(Dataset entries)
--------------------------------------------------

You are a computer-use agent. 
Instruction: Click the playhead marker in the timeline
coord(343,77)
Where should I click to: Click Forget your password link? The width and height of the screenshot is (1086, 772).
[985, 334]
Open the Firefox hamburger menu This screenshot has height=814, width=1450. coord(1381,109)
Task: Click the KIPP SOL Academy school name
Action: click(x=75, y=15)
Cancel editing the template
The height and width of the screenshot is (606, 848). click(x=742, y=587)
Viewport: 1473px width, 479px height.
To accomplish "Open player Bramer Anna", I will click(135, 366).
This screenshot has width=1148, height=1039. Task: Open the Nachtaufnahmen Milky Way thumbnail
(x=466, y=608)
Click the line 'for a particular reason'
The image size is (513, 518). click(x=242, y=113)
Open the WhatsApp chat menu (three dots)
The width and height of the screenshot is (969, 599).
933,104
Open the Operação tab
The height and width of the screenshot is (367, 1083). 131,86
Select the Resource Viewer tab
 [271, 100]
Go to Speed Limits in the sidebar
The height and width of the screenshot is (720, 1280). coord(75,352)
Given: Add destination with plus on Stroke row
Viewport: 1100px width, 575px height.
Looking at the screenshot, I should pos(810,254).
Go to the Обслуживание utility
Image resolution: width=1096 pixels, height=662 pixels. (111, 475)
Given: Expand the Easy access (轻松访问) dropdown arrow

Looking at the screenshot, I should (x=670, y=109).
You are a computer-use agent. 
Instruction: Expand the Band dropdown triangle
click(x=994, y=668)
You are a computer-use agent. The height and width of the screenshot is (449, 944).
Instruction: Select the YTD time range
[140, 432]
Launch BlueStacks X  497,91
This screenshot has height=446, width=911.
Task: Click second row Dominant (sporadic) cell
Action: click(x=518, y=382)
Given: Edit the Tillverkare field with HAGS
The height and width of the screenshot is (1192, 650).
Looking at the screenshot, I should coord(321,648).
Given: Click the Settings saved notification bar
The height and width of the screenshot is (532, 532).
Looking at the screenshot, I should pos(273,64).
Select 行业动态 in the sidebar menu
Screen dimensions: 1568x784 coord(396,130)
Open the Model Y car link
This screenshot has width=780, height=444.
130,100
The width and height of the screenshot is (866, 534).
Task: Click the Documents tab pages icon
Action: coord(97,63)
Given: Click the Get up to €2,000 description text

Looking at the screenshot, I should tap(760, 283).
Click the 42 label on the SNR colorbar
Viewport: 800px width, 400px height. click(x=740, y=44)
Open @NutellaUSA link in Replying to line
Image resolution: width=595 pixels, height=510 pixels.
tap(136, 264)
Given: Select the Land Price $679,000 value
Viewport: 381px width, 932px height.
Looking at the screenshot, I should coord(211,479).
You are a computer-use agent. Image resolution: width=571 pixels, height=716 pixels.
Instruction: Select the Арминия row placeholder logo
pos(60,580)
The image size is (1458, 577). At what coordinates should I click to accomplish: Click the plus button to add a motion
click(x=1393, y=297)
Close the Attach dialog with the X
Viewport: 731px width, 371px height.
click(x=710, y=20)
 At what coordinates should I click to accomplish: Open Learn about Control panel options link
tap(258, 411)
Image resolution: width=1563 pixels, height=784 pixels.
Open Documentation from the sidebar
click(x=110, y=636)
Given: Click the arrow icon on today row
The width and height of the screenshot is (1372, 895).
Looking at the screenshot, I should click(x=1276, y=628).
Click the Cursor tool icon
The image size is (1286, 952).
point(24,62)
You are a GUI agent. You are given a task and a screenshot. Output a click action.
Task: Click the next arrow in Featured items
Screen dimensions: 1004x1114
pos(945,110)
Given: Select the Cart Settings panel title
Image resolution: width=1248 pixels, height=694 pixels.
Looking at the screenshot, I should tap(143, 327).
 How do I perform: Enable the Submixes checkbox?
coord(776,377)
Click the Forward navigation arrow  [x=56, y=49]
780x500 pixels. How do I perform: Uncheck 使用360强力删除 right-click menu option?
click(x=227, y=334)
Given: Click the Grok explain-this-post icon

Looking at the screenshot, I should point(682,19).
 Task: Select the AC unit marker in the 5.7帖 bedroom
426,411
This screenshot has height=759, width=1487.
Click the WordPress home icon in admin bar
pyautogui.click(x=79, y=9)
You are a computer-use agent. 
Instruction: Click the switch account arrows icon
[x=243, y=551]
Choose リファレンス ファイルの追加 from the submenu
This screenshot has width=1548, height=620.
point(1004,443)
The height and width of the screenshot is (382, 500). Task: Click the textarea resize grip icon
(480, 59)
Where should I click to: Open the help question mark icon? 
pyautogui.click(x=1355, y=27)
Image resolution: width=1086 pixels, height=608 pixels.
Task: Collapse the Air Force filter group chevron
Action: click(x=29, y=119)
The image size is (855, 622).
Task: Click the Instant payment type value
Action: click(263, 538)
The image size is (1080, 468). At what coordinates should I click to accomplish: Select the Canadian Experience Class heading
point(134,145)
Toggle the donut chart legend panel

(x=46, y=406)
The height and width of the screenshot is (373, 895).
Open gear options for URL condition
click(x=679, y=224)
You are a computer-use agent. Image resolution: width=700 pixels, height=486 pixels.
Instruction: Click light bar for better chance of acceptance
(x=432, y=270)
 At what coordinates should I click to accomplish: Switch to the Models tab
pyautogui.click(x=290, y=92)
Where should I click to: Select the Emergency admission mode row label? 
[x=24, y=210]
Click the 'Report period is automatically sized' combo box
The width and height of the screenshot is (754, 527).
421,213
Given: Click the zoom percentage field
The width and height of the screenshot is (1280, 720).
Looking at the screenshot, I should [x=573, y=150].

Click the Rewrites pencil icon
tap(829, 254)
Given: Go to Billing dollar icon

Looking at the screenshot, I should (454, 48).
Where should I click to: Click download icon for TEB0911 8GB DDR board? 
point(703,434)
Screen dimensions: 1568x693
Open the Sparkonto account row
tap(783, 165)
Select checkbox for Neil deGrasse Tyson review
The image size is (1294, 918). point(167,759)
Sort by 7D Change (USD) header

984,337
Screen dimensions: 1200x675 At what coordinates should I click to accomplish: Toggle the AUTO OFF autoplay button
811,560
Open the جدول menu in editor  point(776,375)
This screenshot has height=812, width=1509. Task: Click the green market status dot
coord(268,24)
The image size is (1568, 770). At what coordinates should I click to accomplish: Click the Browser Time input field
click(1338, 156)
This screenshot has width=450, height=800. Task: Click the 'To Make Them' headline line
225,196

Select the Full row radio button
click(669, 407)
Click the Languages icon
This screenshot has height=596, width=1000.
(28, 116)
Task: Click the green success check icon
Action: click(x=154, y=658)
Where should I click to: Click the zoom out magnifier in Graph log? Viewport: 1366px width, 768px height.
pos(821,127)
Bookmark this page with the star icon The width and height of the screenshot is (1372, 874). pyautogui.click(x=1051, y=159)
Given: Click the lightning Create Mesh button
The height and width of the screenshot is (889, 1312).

--------------------------------------------------

== Task details ==
Among the entries, how many lines contain the word "agent"? Give the number alone.

== Solution below ==
7